This Place You Are

This place we will all be

There is no convenient, easy time to lose somone you love, but Newtown surely proved some times are worse than others.

We don’t know what to say. We don’t know how to help.

So, often we try to “fix” grief to hide our own discomfort. Our response, or lack of it, becomes more about us than them.

Here is what I know of grief. Here is what I would say to the grieving…

There is no easy or convenient way to reach this place you are.

Sudden. Shocking. Numbed by something totally unforeseen.

Is that more aching than the persistent ebbing of strength, hope fading as life’s light ever dims?

I don’t know, and I don’t really want to know.

All I know is, when we kiss our kids “goodbye” in the morning, we don’t expect the calls those parents in Newtown received.

The only bad thing about love is that heartbreak is inevitable for both the dying and the living. For both are loved. And, when separated, both are lost.

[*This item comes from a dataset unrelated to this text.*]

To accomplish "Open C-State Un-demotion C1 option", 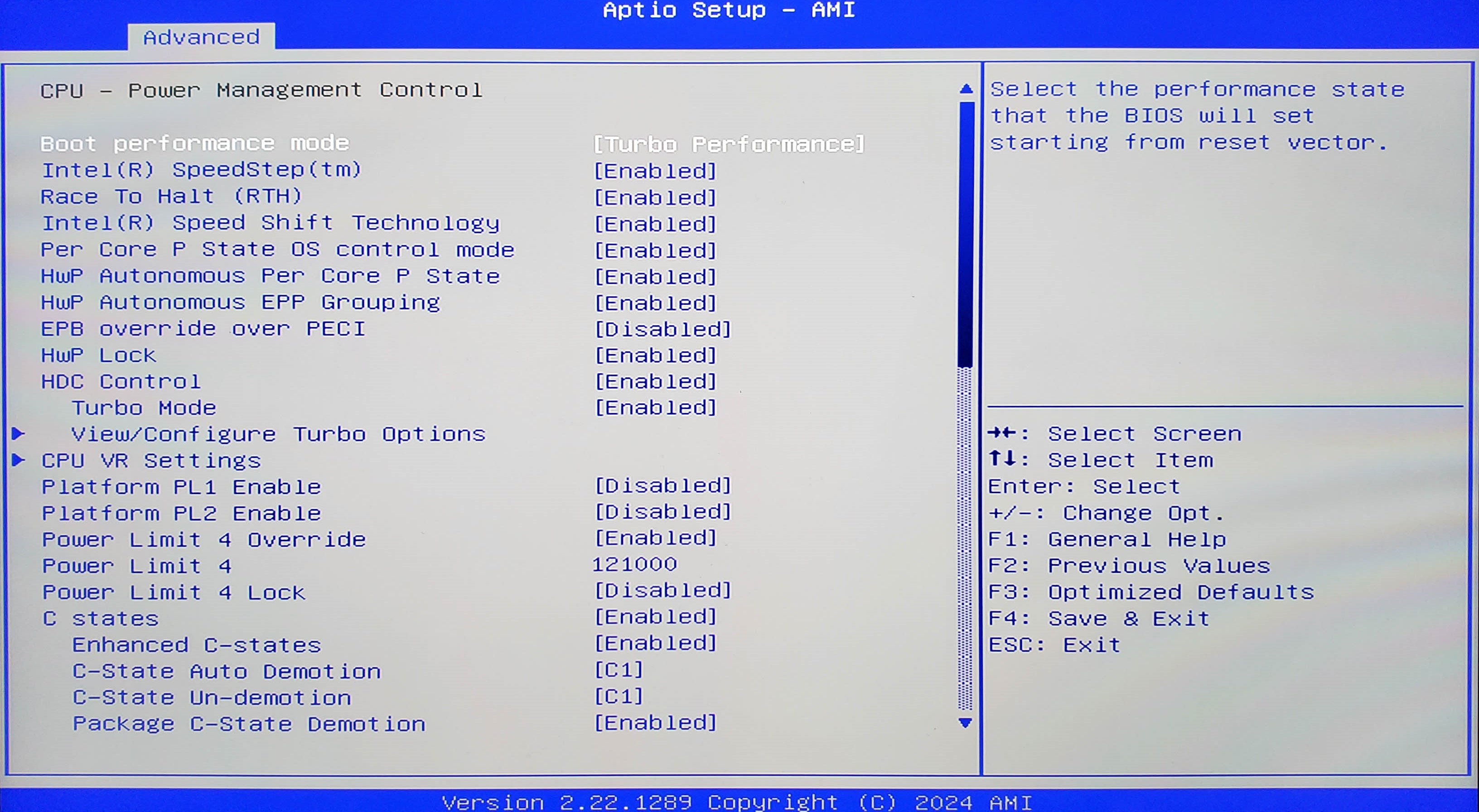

Still, where would we be without love? Safe from pain?

More like bereft of joy, of even the possibility of unimaginable, heart-thumping, breath-taking, soul-rending connection.

I don’t think we were meant to live like that, even if we could.

So, we take the risk. We leap. Sometimes we fall.

Actually, we all fall, but sometimes as we tumble headlong into the unknown, we are saved.

It has taken only one glance.

One hand reaching out.

One whispered prayer answered.

One hint of the Infinite, the merest glimmer of the Divine spark.

We cannot love without loss, and we cannot live without love.

So it is with God, and that is the truth for us as well.